Entre eux, l’ordinaire des sempiternelles vadrouilles urbaines se limite à trois sorties quotidiennes dans une géographie relevant plus du pâté que du quartier, un pâté autour duquel ils tournent ensemble, sans varier, des flâneries au carré. Elle s’en contente, en bête, la langue souriante, le croupion au roulis, ses cuissots qui ressemblent tellement aux contours de l’Afrique. Un an de la sorte, Paul s’en fait une peine, tellement que, pour quatre jours, lui et la chienne s’offrent une escapade. Denise au Ventoux.
Mais que s’est-il passé à la descente entre Denise et son maître sur les gradins du grand Ventoux ? Subitement les voici face à face, comme jamais, rassemblés dans une calme éternité. »

monavis

Concernant Michel Jullien, on m’avait parlé d’écriture ciselée et d’optimisme, de joie, de vie. A la lecture de Denise au Ventoux, rien de tout cela, je pense être complètement passée à côté.

Pourtant l’histoire me tentait bien. Cette relation entre Denise et Paul m’intriguait.

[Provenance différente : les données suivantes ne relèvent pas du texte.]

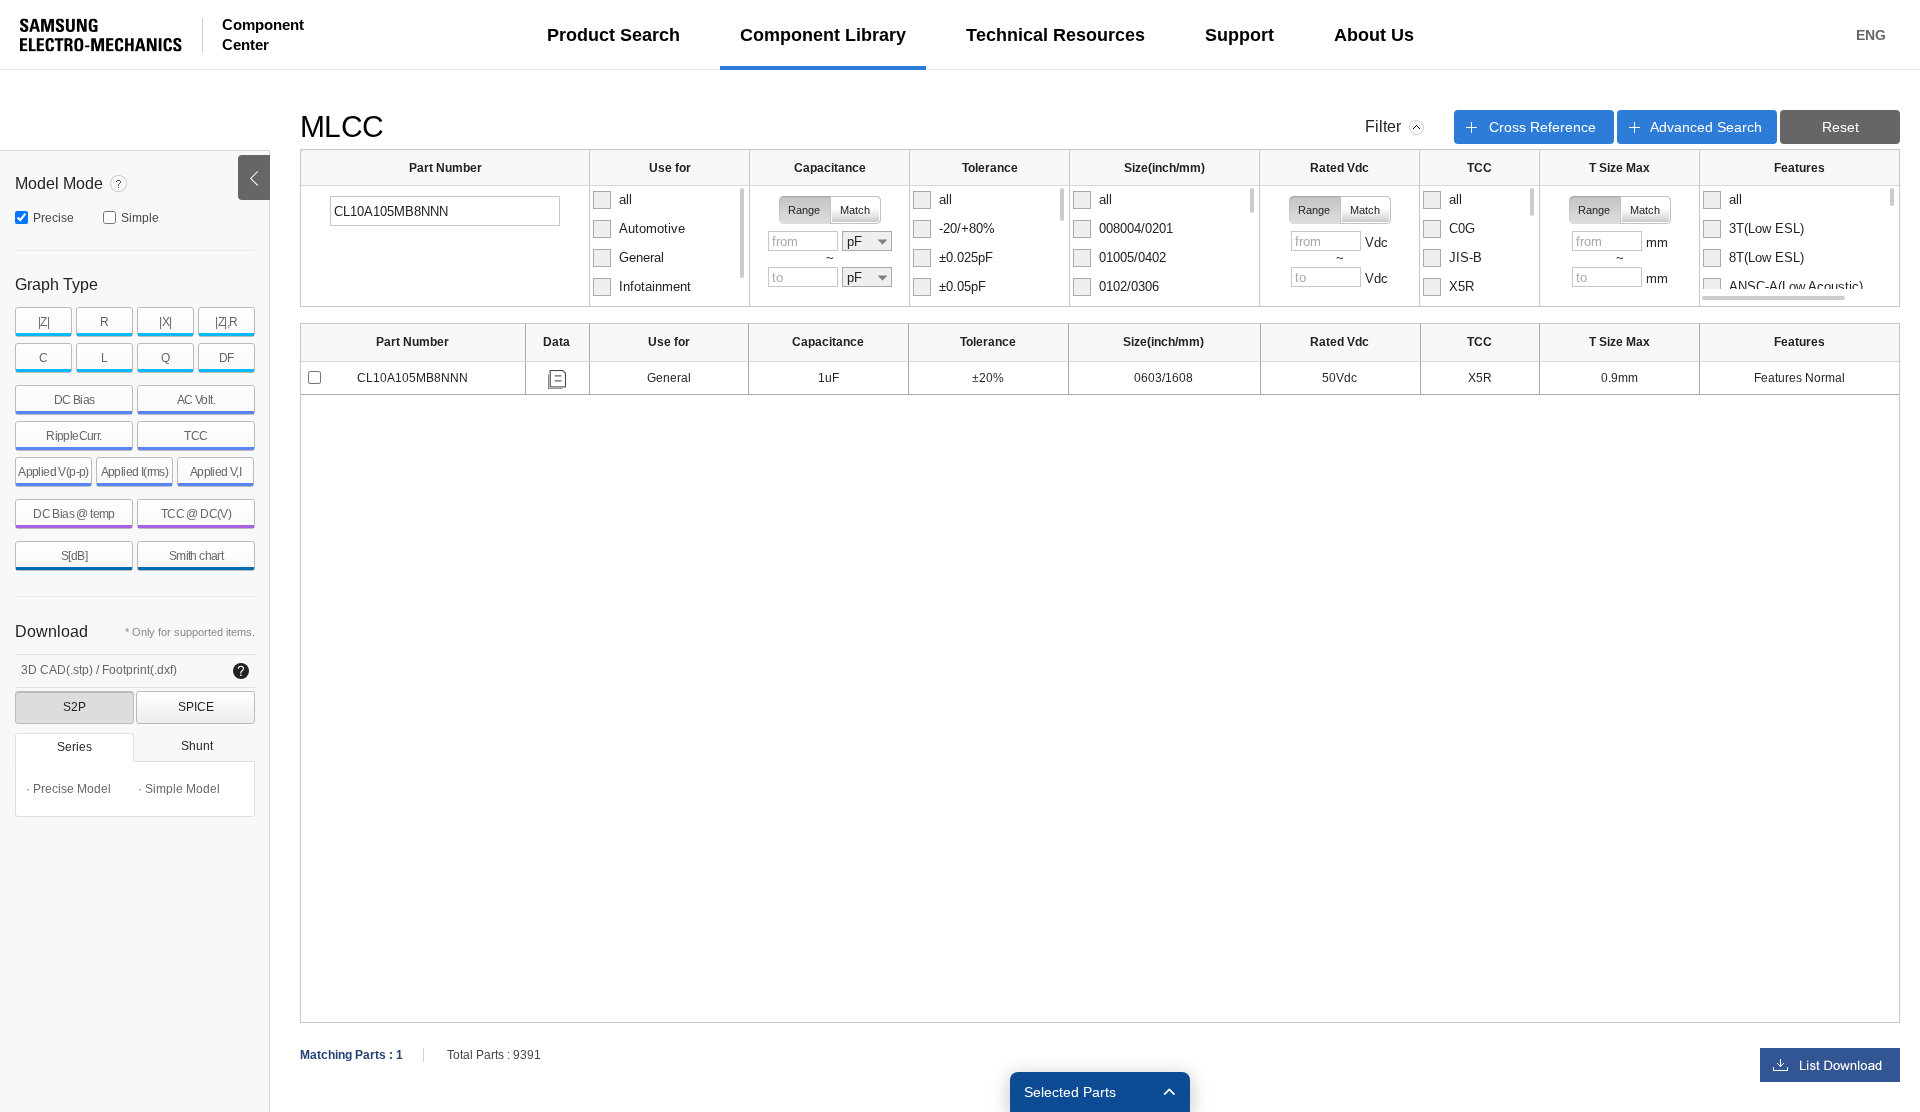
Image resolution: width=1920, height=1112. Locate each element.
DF (226, 358)
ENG (1871, 35)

Denise est un gros bouvier bernois qui tombe sous le charme de Paul. Paul, qui n’est pas son maître, accepte de s’en occuper – temporairement – et lorsqu’arrive le moment où il doit la rendre, il décide de faire une dernière virée. De quitter Paris pour le Ventoux avec Denise. C’est qu’il s’est attaché à ce gros chien affectueux !

Je suis plutôt quelqu’un de sensible et cette histoire aurait pu me faire pleurer. Elle aurait dû, d’ailleurs. Tous les ingrédients étaient réunis. Mais j’ai été gênée par le style de l’auteur. Je l’ai trouvé trop dense, trop touffu. J’aime la simplicité alors que la plume de Michel Jullien préfère la complexité. Et avec moi, ça n’a pas marché. Je suis tout de même passée lire les avis sur Babelio et ce roman récolte presque à chaque fois cinq étoiles.

Donc, ne vous arrêtez pas forcément à mon avis, et si vous aimez les chiens, vous pourriez tout à fait tomber sous le charme de cette histoire, qui ne manque pas d’humour. C’est juste que ça n’a pas été le cas pour moi.